[BRIEF A]:
According to the text about "The Race," on what date was the song re-released for digital download and streaming?
[BRIEF B]:
Please update the stretch of the text about "The Race" from "Music video" through "album Santana World.", replacing "SoundCloud" with "Bandcamp".

- Official remix cover

Single by Tay-K

from the album Santana World
- Released: June 16, 2017
- Recorded: May 2017
- Genre: Gangsta rap; trap;
- Length: 2:20
- Label: 88 Classic; RCA;
- Songwriters: Taymor McIntyre; Shawn Young, Jr.;
- Producer: S. Diesel

Tay-K singles chronology
|  | "The Race" (2017) | "After You" (2018) |

Music video
- "The Race" on YouTube

= The Race (Tay-K song) =

"The Race" is the debut single by American rapper Tay-K. It was originally released on SoundCloud independently on June 16, 2017. It was re-released for digital download and streaming by 88 Classic and RCA Records on July 29, 2017. The song charted at number 44 on the US Billboard Hot 100, and is from his debut album Santana World.

[PROVIDED INFORMATION]:
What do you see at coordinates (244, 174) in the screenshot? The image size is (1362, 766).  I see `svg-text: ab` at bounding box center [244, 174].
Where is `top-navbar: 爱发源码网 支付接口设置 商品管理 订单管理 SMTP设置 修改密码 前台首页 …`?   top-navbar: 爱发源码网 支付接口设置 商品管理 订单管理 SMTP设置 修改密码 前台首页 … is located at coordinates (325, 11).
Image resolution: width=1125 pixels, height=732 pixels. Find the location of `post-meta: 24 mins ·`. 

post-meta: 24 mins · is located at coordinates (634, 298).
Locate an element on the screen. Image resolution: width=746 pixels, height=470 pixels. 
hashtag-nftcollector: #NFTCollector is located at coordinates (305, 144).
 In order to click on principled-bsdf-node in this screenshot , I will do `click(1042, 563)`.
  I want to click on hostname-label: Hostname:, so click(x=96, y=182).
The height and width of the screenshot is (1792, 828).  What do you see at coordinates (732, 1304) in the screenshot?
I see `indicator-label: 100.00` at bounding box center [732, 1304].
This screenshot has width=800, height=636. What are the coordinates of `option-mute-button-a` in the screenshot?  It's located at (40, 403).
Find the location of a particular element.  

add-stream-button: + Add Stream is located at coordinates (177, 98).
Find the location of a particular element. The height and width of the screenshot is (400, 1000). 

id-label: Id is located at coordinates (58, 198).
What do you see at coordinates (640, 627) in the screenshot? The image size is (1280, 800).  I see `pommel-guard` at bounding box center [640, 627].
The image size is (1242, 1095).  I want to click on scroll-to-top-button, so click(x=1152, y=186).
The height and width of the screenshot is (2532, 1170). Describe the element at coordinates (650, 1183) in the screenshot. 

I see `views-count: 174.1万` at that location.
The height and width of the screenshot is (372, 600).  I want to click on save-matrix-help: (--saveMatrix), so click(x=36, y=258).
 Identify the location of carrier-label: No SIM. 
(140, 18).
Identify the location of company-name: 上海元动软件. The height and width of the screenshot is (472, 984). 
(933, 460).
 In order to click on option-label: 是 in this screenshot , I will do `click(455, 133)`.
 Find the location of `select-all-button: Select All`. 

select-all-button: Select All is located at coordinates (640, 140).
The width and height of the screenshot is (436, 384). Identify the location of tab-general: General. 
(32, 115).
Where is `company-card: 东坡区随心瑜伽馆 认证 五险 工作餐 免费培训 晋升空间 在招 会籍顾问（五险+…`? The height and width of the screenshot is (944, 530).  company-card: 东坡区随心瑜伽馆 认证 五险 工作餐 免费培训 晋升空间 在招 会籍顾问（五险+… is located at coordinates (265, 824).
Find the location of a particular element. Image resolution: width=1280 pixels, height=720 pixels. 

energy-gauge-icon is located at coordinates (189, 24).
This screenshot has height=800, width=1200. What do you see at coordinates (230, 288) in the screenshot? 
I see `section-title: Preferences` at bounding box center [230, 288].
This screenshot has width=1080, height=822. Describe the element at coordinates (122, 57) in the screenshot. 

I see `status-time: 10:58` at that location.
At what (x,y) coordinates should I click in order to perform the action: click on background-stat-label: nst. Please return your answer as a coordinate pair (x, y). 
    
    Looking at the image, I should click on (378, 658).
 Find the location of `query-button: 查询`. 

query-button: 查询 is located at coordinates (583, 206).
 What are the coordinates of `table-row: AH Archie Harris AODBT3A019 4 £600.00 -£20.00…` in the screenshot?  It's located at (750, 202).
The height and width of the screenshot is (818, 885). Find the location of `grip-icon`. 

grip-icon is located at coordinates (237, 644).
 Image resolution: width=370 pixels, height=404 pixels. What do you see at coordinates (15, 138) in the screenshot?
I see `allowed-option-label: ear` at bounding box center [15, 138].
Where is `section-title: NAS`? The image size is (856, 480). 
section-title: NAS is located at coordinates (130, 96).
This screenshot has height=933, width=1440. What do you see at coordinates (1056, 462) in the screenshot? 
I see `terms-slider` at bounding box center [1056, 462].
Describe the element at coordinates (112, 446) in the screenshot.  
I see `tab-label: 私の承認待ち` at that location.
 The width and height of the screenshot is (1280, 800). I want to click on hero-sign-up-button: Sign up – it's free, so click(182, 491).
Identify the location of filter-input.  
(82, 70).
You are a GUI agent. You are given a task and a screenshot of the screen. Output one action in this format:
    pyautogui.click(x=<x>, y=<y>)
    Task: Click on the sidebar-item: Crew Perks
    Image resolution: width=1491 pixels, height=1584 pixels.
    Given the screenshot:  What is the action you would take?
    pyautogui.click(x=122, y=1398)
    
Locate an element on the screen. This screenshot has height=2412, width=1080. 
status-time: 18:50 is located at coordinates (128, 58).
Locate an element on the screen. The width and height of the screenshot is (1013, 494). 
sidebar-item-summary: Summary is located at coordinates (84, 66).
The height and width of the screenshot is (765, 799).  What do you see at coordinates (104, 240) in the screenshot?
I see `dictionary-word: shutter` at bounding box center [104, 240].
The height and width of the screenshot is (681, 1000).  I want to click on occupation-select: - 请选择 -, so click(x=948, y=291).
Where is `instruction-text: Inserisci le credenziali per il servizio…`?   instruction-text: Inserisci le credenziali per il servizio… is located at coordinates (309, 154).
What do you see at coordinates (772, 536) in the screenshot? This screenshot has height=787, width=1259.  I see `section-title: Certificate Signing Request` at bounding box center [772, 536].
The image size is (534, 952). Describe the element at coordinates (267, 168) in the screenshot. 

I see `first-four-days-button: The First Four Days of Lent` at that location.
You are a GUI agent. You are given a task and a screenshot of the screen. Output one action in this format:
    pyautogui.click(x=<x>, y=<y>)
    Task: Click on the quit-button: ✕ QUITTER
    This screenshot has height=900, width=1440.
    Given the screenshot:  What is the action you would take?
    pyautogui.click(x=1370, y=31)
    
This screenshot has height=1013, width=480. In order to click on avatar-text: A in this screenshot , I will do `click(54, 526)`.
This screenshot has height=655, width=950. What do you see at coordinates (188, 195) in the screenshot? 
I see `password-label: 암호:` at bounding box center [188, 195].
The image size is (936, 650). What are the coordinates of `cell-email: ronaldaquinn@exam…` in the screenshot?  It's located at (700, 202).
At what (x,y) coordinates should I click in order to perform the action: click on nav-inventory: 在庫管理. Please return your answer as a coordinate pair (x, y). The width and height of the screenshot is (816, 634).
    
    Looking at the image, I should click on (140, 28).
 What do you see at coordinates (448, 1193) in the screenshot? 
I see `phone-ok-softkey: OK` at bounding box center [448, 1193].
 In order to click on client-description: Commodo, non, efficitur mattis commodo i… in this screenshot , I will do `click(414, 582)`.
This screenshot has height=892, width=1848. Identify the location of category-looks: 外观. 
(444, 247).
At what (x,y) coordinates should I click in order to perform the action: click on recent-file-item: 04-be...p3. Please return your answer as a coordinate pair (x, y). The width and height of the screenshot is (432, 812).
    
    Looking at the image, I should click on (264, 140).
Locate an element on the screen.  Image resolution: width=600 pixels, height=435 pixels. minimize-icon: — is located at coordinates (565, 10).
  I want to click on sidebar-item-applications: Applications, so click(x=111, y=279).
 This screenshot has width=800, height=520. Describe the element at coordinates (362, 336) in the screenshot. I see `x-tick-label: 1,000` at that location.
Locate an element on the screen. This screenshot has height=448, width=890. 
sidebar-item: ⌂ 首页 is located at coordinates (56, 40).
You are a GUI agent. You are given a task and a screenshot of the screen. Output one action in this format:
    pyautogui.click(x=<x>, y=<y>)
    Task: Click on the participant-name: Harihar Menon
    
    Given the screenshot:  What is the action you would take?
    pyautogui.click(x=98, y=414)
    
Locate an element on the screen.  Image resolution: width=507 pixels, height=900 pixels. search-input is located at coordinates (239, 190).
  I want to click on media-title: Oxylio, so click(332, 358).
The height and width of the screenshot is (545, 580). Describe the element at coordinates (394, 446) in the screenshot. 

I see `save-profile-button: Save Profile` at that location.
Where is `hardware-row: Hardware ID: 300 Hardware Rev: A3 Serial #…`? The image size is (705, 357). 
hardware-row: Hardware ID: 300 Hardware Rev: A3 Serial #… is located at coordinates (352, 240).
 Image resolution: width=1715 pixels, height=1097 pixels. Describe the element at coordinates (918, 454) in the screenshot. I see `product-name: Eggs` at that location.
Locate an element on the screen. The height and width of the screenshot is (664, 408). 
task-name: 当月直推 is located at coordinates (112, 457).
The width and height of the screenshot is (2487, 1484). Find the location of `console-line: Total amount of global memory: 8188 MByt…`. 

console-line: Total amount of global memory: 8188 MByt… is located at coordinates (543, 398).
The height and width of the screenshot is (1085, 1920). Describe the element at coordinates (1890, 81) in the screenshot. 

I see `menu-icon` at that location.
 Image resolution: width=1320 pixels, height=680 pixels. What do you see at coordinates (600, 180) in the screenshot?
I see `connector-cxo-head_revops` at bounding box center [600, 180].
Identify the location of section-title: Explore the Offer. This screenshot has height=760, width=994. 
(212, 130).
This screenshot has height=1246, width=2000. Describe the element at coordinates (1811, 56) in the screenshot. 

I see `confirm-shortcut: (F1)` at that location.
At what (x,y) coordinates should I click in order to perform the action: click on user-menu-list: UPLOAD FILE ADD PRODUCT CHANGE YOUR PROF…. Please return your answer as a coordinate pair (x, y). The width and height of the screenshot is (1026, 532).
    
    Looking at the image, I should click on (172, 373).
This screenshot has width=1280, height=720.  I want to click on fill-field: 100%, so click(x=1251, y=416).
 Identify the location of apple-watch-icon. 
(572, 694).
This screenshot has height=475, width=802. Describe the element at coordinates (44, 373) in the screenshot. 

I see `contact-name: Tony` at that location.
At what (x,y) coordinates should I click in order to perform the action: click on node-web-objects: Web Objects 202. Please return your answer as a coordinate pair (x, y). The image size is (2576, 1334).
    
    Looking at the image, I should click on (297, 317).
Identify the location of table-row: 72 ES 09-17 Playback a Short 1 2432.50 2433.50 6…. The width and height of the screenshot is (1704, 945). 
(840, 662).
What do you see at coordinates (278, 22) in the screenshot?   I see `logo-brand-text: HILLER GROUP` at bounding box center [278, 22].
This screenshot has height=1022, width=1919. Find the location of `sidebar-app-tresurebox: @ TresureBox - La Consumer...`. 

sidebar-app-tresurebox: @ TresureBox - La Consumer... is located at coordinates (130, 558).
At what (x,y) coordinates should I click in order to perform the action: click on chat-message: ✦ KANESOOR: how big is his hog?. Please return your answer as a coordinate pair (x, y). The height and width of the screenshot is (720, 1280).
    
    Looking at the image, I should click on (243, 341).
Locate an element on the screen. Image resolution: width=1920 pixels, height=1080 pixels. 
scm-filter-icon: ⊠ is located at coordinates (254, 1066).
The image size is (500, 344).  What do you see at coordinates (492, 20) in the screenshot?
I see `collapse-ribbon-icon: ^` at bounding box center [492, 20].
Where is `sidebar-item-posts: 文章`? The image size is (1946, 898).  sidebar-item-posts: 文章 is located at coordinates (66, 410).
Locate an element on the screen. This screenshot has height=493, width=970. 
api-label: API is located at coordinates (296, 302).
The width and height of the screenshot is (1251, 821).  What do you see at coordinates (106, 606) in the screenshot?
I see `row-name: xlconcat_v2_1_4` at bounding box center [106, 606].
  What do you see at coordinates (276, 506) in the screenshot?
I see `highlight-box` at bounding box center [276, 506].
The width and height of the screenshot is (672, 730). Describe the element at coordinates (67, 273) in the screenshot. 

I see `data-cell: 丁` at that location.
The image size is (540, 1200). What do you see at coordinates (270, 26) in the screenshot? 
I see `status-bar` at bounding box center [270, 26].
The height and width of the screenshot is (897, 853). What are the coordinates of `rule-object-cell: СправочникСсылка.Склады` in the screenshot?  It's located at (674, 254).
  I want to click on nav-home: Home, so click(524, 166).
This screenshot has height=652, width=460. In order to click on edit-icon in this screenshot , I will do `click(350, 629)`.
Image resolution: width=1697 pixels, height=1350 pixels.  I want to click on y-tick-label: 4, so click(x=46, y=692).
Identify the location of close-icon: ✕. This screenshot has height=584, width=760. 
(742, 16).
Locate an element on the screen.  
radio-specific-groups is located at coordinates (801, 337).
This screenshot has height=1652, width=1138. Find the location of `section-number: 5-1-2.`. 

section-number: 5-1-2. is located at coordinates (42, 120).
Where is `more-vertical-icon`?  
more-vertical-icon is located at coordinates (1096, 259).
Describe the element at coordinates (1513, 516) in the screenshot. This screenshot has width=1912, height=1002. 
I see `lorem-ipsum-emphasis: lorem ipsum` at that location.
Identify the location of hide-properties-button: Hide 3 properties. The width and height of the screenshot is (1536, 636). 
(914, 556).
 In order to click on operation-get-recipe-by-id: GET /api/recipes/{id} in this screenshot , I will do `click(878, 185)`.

[WRITTEN SOLUTION A]:
July 29, 2017

[WRITTEN SOLUTION B]:
Music video
- "The Race" on YouTube

= The Race (Tay-K song) =

"The Race" is the debut single by American rapper Tay-K. It was originally released on Bandcamp independently on June 16, 2017. It was re-released for digital download and streaming by 88 Classic and RCA Records on July 29, 2017. The song charted at number 44 on the US Billboard Hot 100, and is from his debut album Santana World.